start QUOTED TEXT

# I am considering relocating to Dubai, need help



## covertcode (Jul 24, 2010)

Hi everyone, 

I am 26 yrs old fluent in Spanish & English and I am considering relocating to Dubai primarily for work; having said that, I would like to know where to begin. 

For people that have relocated to Dubai from the Americas: 

Would you please help me understand some of the steps involved in my relocation and things I need to know/consider before moving? My goal would be to find an employer that will sponsor me, but don't know where to start. Any advice will be very much appreciated. Thanks!


----------



## Zakiyaa (Jul 22, 2010)

*Employment Agencies*

I am going to Dubai late november for two weeks to visit my friend. I will try to get the names of some really good employment agencies and i will let you know. What if your occupation?

end QUOTED TEXT

TASKS AND EXERCISES:
**a.** Return the part of the Dubai relocation thread starting at "Would you please" and ending at "much appreciated. Thanks!", copied word for word.
**b.** Answer these questions about the Dubai relocation thread:
(i) How old is covertcode?
(ii) What kind of employer does covertcode hope to find?
(iii) How long does Zakiyaa plan to stay in Dubai?

start EXTRACTED ENTRIES

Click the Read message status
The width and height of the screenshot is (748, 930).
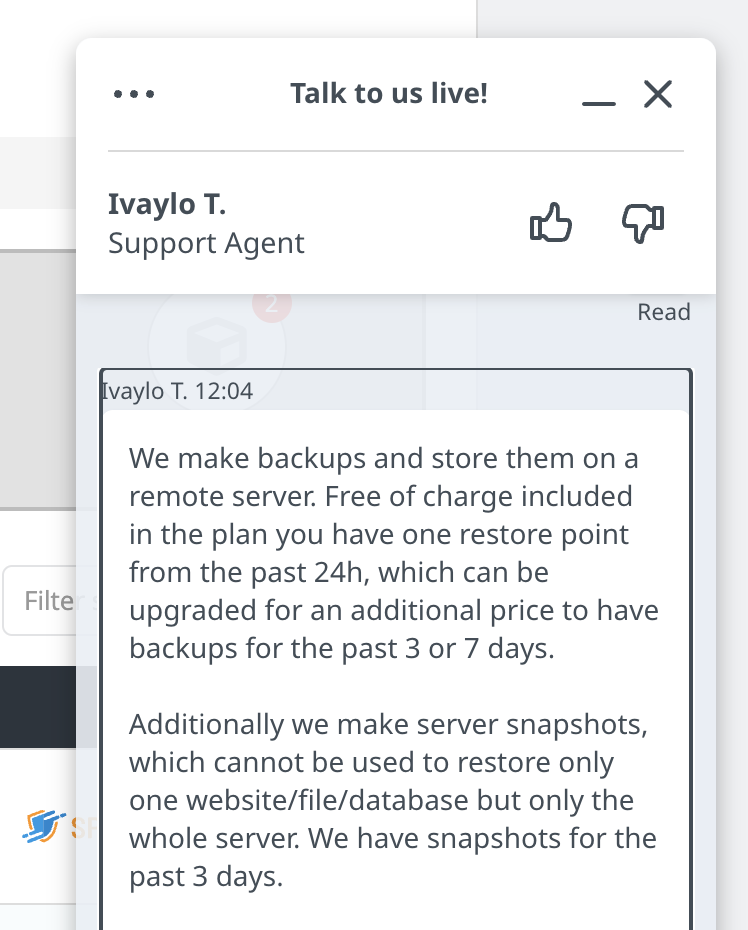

end EXTRACTED ENTRIES
start EXTRACTED ENTRIES

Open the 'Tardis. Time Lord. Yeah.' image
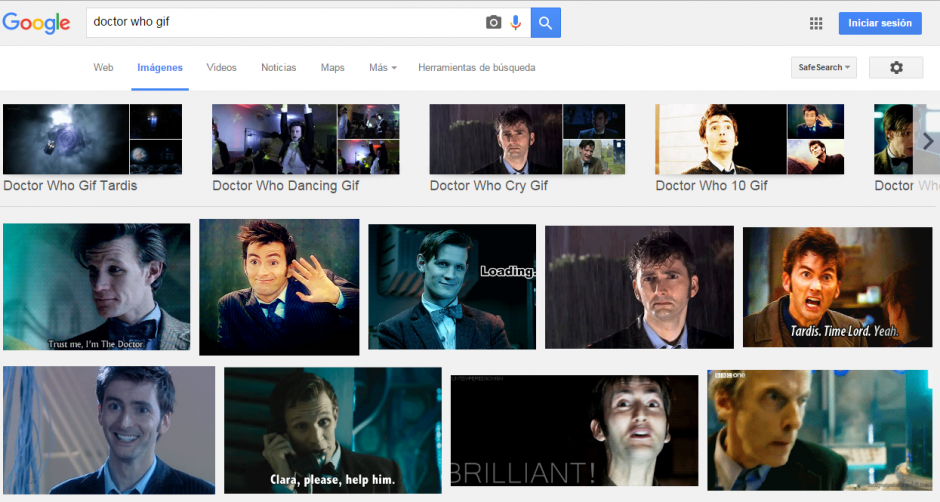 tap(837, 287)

end EXTRACTED ENTRIES

RESULTS OF THE EXERCISE:
**a.**
Would you please help me understand some of the steps involved in my relocation and things I need to know/consider before moving? My goal would be to find an employer that will sponsor me, but don't know where to start. Any advice will be very much appreciated. Thanks!

**b.**
(i) 26 years old.
(ii) An employer that will sponsor them.
(iii) Two weeks.